From the listing below, extract every line containing "icon".

EXCERPTED DATA:
****
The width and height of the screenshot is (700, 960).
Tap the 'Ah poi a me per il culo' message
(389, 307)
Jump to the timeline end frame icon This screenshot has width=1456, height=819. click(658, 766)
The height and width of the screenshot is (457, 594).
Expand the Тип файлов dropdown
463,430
****
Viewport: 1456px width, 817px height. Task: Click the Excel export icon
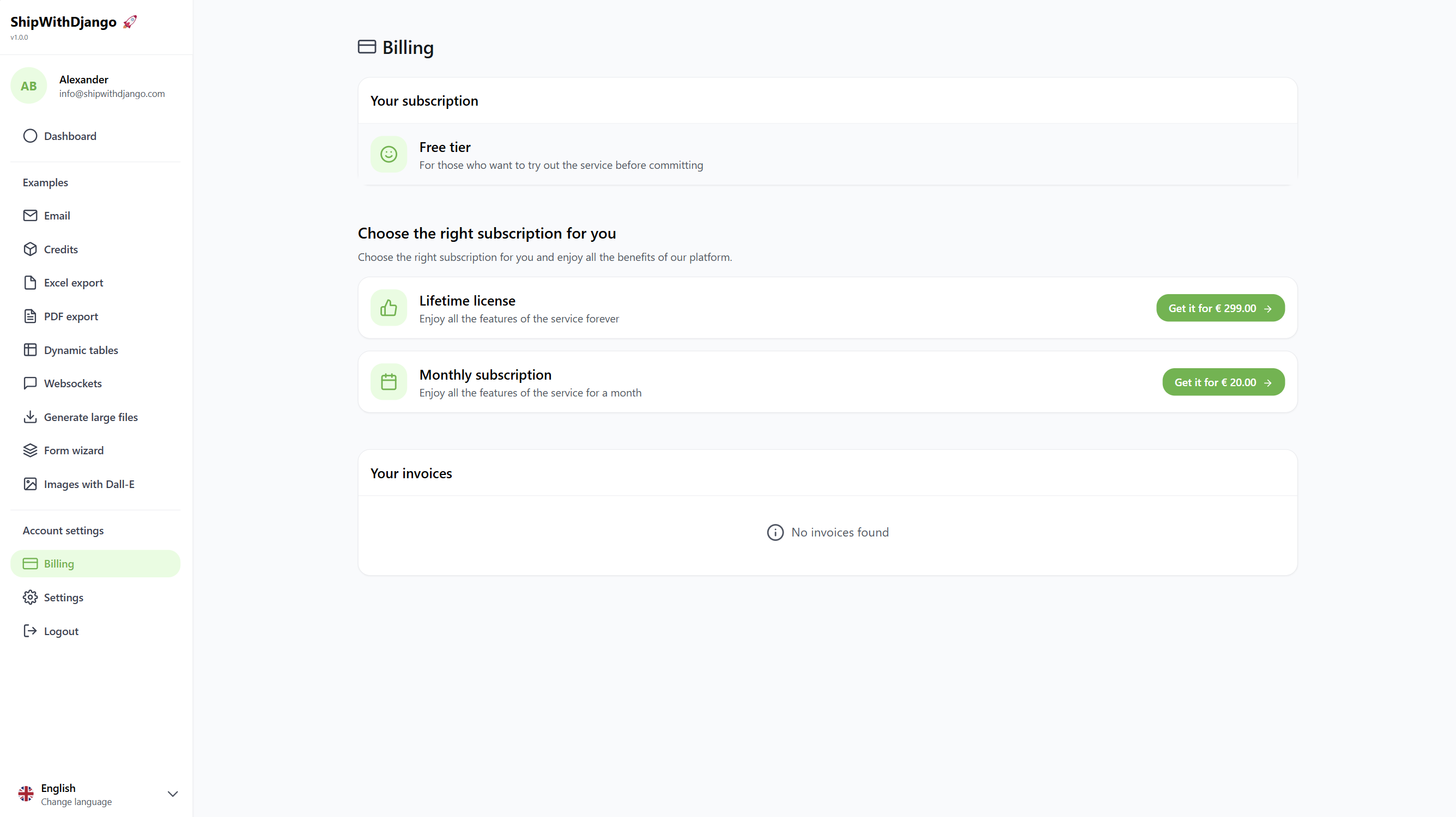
****
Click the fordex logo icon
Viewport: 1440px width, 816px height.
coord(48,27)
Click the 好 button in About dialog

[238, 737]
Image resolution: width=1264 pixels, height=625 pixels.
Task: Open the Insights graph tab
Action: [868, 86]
****
TASK RESPONSE:
Jump to the timeline end frame icon This screenshot has width=1456, height=819. click(658, 766)
Viewport: 1456px width, 817px height. Task: Click the Excel export icon
Click the fordex logo icon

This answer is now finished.